Problem details: Present the lines of the entries below as a numbered list, starting at the line that contains "I want to click on FURNITURE, so" and ending at the line that contains "Looking at the image, I should click on (635, 960).". Include only those lines and leave out any blank ones.

Start of Stored rows

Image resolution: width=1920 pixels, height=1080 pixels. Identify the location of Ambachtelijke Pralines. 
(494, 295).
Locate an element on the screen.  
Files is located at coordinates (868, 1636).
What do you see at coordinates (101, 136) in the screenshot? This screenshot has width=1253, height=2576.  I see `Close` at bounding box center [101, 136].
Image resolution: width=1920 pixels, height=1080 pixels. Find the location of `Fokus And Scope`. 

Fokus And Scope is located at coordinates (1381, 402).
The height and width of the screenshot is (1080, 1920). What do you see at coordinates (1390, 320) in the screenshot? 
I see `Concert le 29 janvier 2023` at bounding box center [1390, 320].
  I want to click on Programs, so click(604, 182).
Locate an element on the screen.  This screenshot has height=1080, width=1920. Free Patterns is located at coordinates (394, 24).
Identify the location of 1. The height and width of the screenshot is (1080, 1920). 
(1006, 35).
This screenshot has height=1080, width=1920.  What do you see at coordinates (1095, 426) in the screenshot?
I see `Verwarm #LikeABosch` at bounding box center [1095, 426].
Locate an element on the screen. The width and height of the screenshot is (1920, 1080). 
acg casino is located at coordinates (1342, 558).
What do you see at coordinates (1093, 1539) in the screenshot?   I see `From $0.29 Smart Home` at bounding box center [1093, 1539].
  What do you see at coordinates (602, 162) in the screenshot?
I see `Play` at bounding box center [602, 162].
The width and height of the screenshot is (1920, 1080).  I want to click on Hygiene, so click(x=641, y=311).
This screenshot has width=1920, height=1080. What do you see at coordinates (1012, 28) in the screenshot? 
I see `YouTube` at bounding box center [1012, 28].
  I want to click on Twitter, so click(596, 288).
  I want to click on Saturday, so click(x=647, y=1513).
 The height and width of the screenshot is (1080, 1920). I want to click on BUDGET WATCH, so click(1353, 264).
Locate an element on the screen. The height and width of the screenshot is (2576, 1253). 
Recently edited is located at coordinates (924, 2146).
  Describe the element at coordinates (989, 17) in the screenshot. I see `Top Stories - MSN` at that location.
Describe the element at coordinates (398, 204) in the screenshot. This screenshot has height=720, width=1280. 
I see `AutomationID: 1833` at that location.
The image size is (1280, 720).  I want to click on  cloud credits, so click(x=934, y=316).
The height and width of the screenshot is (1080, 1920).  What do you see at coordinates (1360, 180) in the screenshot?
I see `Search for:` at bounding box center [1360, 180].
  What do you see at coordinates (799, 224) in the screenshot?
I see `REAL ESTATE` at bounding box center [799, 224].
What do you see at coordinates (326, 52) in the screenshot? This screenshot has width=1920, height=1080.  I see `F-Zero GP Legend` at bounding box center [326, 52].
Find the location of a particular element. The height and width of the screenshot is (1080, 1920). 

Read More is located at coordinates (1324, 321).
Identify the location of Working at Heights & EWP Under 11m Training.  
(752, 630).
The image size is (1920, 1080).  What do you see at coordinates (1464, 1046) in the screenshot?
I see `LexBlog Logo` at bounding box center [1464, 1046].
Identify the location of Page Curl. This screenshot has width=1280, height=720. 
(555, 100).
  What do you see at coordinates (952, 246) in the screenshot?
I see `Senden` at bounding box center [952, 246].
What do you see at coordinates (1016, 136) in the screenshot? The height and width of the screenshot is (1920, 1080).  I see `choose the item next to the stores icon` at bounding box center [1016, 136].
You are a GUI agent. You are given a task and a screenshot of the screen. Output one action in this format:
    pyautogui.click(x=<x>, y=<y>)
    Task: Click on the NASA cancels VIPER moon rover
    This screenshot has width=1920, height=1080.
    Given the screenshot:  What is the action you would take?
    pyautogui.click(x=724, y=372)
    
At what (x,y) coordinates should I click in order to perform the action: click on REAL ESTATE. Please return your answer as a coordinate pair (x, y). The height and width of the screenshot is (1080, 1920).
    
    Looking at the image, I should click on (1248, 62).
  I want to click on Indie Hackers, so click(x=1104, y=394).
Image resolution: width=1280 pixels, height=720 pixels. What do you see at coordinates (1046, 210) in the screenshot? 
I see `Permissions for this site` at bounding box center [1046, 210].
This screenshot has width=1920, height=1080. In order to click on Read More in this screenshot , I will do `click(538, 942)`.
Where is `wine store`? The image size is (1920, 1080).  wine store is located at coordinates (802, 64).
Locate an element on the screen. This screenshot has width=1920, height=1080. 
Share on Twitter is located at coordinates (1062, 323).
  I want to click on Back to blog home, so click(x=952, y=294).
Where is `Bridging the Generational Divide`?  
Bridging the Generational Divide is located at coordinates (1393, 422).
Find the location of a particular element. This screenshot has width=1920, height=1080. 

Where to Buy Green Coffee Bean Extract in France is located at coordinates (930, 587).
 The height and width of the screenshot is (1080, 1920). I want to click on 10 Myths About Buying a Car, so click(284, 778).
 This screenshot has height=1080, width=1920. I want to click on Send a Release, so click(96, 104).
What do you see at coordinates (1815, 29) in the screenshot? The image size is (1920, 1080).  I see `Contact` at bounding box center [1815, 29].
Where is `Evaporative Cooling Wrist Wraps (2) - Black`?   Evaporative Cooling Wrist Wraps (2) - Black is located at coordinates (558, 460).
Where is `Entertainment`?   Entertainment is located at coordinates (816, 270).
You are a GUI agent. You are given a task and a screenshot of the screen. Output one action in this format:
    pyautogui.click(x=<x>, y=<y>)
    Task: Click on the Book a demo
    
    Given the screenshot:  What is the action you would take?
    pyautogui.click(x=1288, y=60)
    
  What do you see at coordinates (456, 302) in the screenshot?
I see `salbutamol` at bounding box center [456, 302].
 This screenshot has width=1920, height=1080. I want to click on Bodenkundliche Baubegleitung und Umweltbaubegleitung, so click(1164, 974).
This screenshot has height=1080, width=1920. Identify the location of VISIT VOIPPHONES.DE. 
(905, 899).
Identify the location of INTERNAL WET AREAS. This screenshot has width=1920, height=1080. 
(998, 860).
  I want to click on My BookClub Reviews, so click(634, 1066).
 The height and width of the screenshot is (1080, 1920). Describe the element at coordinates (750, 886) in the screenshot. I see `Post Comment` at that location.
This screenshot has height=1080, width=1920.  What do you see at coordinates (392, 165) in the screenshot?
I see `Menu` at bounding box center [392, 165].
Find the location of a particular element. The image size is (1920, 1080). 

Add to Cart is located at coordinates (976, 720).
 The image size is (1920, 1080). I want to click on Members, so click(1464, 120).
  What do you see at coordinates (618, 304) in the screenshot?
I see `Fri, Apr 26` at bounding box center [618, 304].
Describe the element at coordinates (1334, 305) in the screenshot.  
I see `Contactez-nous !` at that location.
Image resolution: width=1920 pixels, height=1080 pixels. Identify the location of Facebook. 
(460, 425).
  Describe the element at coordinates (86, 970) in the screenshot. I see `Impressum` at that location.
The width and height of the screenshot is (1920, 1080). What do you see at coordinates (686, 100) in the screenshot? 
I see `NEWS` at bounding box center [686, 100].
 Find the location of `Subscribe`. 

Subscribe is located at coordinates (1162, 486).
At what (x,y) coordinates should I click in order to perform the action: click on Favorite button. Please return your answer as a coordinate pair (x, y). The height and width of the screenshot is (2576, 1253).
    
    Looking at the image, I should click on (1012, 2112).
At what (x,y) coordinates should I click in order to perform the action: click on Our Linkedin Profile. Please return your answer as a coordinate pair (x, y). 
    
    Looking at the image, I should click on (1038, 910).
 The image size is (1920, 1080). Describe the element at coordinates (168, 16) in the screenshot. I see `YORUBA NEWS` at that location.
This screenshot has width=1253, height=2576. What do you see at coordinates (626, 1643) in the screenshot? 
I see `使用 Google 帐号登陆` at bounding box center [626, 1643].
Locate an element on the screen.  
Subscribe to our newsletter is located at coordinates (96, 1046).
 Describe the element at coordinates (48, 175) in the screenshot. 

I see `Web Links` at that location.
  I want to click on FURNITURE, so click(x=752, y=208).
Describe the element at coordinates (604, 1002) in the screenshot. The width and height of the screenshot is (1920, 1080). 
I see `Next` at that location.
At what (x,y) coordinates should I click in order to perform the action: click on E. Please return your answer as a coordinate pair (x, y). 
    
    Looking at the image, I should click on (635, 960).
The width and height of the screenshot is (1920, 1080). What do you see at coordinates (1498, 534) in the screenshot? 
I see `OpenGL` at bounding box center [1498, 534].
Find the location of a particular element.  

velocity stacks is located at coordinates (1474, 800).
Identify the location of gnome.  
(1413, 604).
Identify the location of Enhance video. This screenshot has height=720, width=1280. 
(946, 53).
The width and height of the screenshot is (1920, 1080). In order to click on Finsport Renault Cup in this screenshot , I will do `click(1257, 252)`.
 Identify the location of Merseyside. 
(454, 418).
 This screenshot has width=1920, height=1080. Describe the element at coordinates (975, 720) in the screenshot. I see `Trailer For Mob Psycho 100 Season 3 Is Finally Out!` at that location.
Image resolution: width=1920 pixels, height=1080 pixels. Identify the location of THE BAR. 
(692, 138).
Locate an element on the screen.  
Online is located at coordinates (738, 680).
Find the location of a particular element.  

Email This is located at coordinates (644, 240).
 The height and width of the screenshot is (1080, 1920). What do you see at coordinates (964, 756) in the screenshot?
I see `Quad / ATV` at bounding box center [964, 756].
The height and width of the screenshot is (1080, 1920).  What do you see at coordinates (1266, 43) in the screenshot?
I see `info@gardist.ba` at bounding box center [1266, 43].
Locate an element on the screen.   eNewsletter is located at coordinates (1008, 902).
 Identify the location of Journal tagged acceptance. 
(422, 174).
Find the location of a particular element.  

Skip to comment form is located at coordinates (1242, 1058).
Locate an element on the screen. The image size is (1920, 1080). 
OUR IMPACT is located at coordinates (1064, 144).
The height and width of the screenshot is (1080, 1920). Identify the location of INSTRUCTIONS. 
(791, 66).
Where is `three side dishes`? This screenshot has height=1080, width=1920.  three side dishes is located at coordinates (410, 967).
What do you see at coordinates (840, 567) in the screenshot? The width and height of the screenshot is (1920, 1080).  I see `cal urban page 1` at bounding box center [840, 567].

End of Stored rows

The reply:
1.   I want to click on FURNITURE, so click(x=752, y=208).
2. Describe the element at coordinates (604, 1002) in the screenshot. The width and height of the screenshot is (1920, 1080). 
3. I see `Next` at that location.
4. At what (x,y) coordinates should I click in order to perform the action: click on E. Please return your answer as a coordinate pair (x, y). 
5.     Looking at the image, I should click on (635, 960).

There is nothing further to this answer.